Или представьте себе: близкое окружение несчастного, которое, как и больной, не верит, несет эмоциональные и материальные потери, которое тоже со-страдает (иногда не меньше чем) и которое, самое печальное, само не видит никакого смысла в жизни тяжелобольного родственника — разве не логично «помочь» последнему при таком раскладе? Разве нелогично предложить эвтаназию и тем, кто больше уже не может переносить страдания своих близких (даже если сами близкие переносить свои страдания могут) и никакая помощь неэффективна?
А представьте себе: общество, разумеется, «светское», которое ни во что не верит и знать ничего не хочет — в условиях стареющего населения, которое все чаще и чаще поражается неизлечимыми болезнями при возрастающем дефиците, в котором существование индивида осмысляется только в категориях пользы и функциональности. Разве логично в такой ситуации снять с повестки дня вопрос об «эвтаназии»?
И вообще, если человек превратился немощного старика с деменцией и кучей болезней, не приносит никакой пользы, всех обременяет и притом сам уже не видит смысла своего существования — значит государство должно поставить на вид его непоследовательность, трусость и эгоизм. Чует мое сердце, что однажды человечество доживет до лицензий на дальнейшее существование: вот, к примеру, дожил до 40 лет — будь добр покажи, какая от тебя польза, и какие у тебя планы и перспективы, а специальная комиссия решит, имеешь ли ты право жить дальше, или должен выпить йадъ и сдать свое тело на органы. И все, опять же, все — исключительно из гуманных соображений: нельзя же позволить человеку превратиться в ничто, а также отбирать ресурсы у молодых и перспективных!
------------------------------------------------------------
ЧТО НУЖНО СДЕЛАТЬ
(a) Переведите на английский язык это предложение из текста об эвтаназии: «Разве логично в такой ситуации снять с повестки дня вопрос об «эвтаназии»?»
(b) Воспроизведите дословно фрагмент текста об эвтаназии: всё от слов «Или представьте себе: близкое» и ниже вплоть до слов «никакая помощь неэффективна?».

ПРЕДОСТАВЛЕННЫЕ МАТЕРИАЛЫ
------------------------------------------------------------
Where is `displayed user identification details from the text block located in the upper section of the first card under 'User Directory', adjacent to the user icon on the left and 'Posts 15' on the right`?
------------------------------------------------------------
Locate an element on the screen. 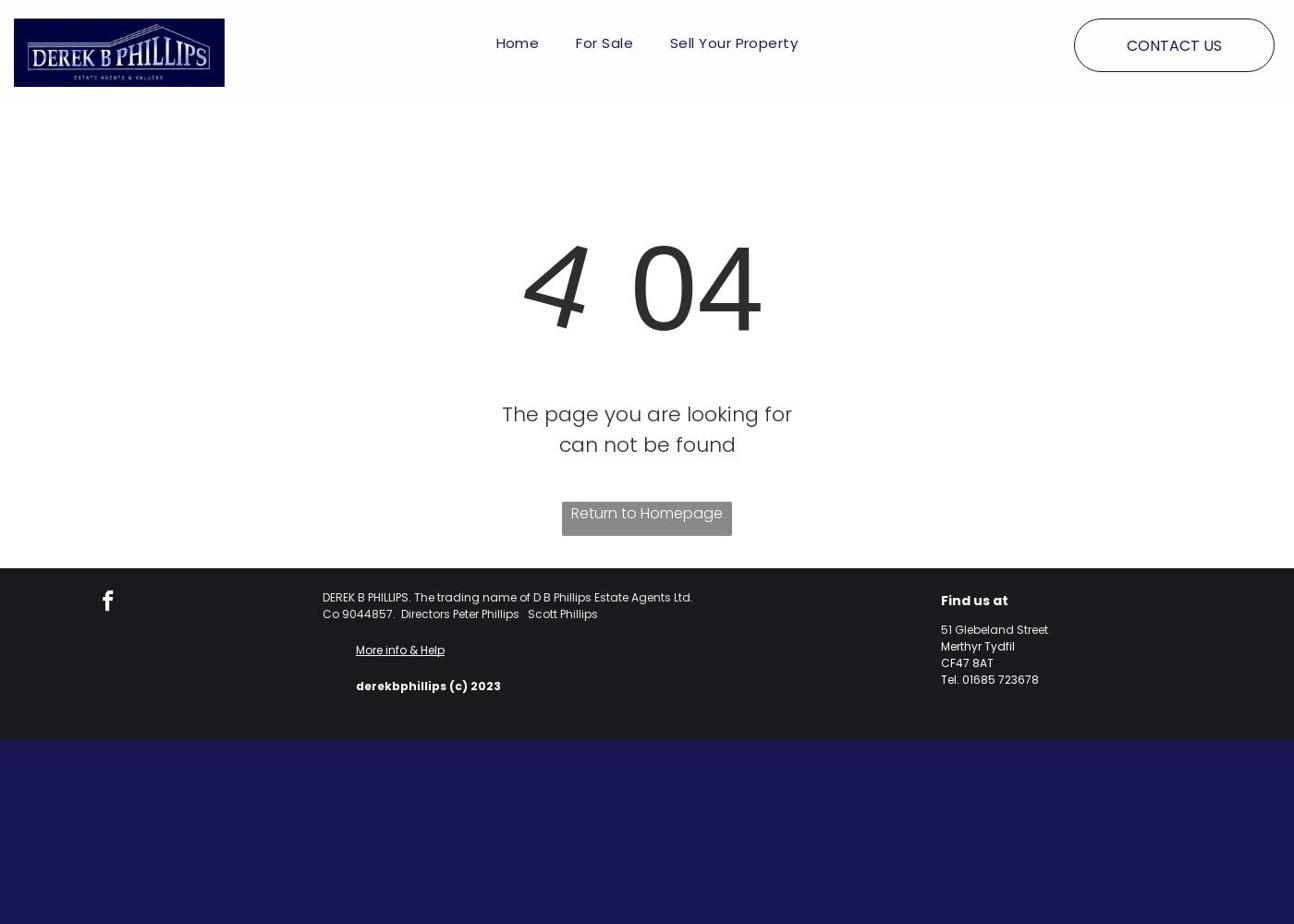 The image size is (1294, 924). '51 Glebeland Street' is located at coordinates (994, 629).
------------------------------------------------------------
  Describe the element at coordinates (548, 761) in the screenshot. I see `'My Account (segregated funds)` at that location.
------------------------------------------------------------
ОТВЕТЫ ПО ЗАДАНИЯМ
(a) Is it logical, in such a situation, to take the question of "euthanasia" off the agenda?

(b)
Или представьте себе: близкое окружение несчастного, которое, как и больной, не верит, несет эмоциональные и материальные потери, которое тоже со-страдает (иногда не меньше чем) и которое, самое печальное, само не видит никакого смысла в жизни тяжелобольного родственника — разве не логично «помочь» последнему при таком раскладе? Разве нелогично предложить эвтаназию и тем, кто больше уже не может переносить страдания своих близких (даже если сами близкие переносить свои страдания могут) и никакая помощь неэффективна?